DATA SHOWN ::
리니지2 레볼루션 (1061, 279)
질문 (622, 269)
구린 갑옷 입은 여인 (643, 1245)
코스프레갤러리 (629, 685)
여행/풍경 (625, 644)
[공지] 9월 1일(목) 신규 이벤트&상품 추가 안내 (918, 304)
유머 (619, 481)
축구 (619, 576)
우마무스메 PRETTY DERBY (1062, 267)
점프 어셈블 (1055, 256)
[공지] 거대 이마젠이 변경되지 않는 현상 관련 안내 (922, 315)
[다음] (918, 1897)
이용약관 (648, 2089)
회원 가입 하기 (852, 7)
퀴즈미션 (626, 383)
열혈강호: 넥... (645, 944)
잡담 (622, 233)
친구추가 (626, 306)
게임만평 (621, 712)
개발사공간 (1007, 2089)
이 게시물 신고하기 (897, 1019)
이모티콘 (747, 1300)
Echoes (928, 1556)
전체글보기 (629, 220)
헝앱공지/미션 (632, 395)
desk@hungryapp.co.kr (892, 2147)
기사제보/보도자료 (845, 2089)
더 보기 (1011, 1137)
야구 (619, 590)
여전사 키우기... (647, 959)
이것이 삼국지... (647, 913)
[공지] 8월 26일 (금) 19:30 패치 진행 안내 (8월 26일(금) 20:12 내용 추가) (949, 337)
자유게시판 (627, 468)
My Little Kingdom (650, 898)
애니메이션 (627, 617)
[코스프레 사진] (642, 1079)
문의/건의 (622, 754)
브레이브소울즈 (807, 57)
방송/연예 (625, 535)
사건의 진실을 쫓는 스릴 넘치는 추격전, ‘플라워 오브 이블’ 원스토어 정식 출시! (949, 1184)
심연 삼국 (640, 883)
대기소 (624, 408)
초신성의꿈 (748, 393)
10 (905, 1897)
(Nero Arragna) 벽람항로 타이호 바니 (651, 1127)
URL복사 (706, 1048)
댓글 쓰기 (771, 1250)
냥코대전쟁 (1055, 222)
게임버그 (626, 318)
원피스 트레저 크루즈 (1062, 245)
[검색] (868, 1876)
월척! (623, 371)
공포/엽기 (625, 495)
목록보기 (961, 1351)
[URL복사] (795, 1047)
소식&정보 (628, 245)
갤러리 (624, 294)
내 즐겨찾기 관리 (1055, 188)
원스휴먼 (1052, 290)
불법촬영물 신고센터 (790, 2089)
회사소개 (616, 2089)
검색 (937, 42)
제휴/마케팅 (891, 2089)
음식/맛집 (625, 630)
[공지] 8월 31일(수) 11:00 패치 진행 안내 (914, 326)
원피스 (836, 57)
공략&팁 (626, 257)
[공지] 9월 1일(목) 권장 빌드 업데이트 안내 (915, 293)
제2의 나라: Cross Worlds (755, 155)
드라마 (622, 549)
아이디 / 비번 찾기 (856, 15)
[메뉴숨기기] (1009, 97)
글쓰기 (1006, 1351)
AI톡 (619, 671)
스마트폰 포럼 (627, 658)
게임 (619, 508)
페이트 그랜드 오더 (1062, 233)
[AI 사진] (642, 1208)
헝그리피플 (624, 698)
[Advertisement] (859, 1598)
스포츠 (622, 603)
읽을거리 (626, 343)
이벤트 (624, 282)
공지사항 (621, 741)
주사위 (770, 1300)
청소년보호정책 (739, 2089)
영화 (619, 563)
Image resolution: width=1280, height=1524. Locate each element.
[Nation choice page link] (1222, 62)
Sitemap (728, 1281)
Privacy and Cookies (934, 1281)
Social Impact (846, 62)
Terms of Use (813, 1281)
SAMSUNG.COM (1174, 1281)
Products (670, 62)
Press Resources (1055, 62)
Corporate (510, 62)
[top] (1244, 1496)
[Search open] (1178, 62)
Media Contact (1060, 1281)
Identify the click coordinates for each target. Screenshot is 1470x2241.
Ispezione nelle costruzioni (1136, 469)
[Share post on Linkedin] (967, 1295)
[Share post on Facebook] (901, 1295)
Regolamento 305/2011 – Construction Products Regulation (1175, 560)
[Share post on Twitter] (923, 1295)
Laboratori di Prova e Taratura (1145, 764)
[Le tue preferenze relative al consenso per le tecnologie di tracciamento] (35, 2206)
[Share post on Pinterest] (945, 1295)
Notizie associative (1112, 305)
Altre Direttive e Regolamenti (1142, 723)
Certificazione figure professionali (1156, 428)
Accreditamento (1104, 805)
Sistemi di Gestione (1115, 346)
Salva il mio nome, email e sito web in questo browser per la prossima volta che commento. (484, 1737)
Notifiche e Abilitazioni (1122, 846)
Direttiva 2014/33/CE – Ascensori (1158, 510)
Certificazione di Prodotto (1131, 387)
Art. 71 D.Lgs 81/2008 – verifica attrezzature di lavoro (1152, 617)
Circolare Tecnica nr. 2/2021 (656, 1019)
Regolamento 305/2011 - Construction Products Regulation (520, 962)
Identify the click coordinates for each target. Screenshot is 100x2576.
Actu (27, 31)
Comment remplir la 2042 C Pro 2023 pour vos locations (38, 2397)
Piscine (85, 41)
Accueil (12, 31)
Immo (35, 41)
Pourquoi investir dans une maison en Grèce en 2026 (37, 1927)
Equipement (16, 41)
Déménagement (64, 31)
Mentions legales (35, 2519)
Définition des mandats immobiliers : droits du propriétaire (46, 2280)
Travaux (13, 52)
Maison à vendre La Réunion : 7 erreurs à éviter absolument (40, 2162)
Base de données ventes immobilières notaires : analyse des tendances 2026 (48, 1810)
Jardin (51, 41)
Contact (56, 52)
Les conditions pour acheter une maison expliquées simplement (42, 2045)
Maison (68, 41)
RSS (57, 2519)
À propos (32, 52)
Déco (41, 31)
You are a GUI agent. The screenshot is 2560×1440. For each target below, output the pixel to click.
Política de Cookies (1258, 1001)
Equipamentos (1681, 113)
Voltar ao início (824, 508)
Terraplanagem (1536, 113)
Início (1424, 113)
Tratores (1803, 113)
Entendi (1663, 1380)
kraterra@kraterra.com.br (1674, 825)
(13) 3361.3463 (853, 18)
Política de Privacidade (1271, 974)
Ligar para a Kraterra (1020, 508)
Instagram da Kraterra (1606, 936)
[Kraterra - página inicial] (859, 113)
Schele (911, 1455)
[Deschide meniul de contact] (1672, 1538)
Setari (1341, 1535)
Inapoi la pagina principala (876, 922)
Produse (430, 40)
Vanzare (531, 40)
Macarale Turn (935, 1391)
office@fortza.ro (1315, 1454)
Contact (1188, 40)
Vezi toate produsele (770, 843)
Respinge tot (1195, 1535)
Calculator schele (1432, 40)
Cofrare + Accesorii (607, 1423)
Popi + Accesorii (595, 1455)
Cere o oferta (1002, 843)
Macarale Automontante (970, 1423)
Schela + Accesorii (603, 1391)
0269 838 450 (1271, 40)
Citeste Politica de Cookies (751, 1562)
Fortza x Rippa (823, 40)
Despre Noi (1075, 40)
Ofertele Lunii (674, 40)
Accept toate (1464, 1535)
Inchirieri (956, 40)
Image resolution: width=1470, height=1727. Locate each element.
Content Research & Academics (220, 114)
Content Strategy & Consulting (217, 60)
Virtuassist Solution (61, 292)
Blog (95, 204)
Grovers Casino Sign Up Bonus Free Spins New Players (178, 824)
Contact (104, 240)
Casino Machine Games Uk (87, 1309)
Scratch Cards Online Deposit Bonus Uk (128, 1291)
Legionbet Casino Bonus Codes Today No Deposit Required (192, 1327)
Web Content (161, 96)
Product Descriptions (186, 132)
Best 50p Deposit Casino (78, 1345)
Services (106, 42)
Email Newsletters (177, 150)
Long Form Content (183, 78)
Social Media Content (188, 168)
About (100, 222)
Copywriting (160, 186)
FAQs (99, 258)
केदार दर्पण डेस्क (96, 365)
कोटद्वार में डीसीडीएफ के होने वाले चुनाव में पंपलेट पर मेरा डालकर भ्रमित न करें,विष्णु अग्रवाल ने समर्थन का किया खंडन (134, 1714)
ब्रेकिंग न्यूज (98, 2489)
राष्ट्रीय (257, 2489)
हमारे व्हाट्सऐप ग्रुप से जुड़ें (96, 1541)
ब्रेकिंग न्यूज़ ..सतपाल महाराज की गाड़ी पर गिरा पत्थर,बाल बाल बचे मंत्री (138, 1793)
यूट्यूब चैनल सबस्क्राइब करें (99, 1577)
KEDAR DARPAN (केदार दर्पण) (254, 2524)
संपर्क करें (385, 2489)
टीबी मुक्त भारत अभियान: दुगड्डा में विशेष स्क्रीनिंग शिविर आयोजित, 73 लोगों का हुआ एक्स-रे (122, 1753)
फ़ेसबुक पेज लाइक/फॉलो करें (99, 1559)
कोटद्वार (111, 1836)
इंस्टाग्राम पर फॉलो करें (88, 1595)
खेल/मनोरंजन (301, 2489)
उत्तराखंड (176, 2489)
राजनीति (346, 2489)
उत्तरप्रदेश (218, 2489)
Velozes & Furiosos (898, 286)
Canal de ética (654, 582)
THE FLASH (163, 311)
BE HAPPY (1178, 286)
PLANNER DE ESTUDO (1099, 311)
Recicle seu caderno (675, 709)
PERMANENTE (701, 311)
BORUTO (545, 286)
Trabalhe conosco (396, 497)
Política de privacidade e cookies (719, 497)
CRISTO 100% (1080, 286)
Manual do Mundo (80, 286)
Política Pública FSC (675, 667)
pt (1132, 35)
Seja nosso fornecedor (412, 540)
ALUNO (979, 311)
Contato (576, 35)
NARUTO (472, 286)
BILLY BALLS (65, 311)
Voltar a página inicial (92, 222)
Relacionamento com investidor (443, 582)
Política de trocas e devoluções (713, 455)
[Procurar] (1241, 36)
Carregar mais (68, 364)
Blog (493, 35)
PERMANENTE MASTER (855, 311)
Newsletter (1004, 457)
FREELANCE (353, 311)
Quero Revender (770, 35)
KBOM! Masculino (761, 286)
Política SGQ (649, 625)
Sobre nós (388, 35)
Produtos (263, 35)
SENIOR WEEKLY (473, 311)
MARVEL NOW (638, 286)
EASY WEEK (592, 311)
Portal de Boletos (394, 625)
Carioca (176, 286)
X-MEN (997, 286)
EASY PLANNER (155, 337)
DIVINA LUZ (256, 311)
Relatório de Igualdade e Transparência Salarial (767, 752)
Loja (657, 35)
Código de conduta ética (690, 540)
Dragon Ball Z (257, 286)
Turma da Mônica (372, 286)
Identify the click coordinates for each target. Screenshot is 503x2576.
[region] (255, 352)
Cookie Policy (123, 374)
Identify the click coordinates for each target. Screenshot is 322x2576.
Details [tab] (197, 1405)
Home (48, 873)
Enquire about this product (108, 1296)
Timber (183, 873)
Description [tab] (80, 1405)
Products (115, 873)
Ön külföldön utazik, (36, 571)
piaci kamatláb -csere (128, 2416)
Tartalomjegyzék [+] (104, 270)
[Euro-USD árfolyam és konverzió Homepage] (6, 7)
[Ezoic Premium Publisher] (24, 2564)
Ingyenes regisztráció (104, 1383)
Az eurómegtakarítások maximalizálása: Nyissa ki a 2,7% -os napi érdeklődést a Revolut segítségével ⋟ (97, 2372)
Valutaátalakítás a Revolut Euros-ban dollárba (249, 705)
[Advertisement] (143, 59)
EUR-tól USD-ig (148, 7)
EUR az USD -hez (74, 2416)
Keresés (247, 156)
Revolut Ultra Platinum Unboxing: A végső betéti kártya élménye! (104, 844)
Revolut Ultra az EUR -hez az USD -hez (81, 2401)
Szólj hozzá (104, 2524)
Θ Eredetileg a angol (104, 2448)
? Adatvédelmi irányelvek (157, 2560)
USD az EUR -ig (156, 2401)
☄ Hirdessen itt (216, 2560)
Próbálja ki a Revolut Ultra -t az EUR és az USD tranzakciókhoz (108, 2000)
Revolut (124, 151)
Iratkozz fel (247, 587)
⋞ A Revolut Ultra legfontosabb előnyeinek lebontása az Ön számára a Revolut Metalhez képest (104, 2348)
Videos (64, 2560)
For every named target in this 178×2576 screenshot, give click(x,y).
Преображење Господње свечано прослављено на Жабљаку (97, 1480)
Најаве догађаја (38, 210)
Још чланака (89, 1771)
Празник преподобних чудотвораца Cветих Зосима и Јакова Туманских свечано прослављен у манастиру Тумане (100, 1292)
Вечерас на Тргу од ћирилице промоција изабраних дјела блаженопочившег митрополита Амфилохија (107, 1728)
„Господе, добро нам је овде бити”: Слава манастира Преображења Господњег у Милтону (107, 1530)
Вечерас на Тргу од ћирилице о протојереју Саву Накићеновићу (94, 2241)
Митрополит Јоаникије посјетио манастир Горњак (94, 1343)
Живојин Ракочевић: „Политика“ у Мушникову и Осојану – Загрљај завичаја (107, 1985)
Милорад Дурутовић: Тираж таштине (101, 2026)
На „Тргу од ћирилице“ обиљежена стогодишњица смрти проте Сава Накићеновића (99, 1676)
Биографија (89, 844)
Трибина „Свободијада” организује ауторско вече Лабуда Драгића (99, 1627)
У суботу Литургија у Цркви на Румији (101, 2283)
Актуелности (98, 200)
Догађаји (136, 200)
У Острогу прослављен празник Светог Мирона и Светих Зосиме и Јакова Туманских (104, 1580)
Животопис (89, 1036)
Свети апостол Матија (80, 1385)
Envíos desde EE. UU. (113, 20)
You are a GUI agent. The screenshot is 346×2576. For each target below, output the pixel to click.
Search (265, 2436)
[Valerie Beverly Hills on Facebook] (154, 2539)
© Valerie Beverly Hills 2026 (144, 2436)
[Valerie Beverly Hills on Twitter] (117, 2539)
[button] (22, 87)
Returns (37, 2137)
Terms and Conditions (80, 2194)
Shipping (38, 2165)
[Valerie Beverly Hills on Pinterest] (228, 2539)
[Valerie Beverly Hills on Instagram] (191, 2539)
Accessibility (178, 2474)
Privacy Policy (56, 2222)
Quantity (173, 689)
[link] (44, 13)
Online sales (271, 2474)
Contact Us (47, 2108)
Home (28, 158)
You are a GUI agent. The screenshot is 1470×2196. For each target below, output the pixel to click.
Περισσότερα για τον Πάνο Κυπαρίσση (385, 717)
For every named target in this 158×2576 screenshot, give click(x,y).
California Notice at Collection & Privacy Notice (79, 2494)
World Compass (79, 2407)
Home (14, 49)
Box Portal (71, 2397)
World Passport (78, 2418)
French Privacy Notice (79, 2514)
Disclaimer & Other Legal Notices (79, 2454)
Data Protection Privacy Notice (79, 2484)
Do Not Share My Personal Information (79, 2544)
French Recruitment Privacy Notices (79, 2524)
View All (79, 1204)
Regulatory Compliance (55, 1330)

TASK GOAL ::
Take the entries above and copy out all lines with the string "each".

EXPECTED ANSWER ::
Image resolution: width=1280, height=1524. Locate each element.
Identify the click coordinates for each target. Screenshot is 1470x2241.
Identify the click coordinates for each target. Screenshot is 100x2576.
You are a GUI agent. The screenshot is 2560×1440. For each target below, output the pixel to click.
Image resolution: width=1470, height=1727. Locate each element.
Identify the click coordinates for each target. Screenshot is 503x2576.
Identify the click coordinates for each target. Screenshot is 322x2576.
You are a GUI agent. The screenshot is 346×2576. For each target below, output the pixel to click.
You are a GUI agent. The screenshot is 1470×2196. For each target below, output the pixel to click.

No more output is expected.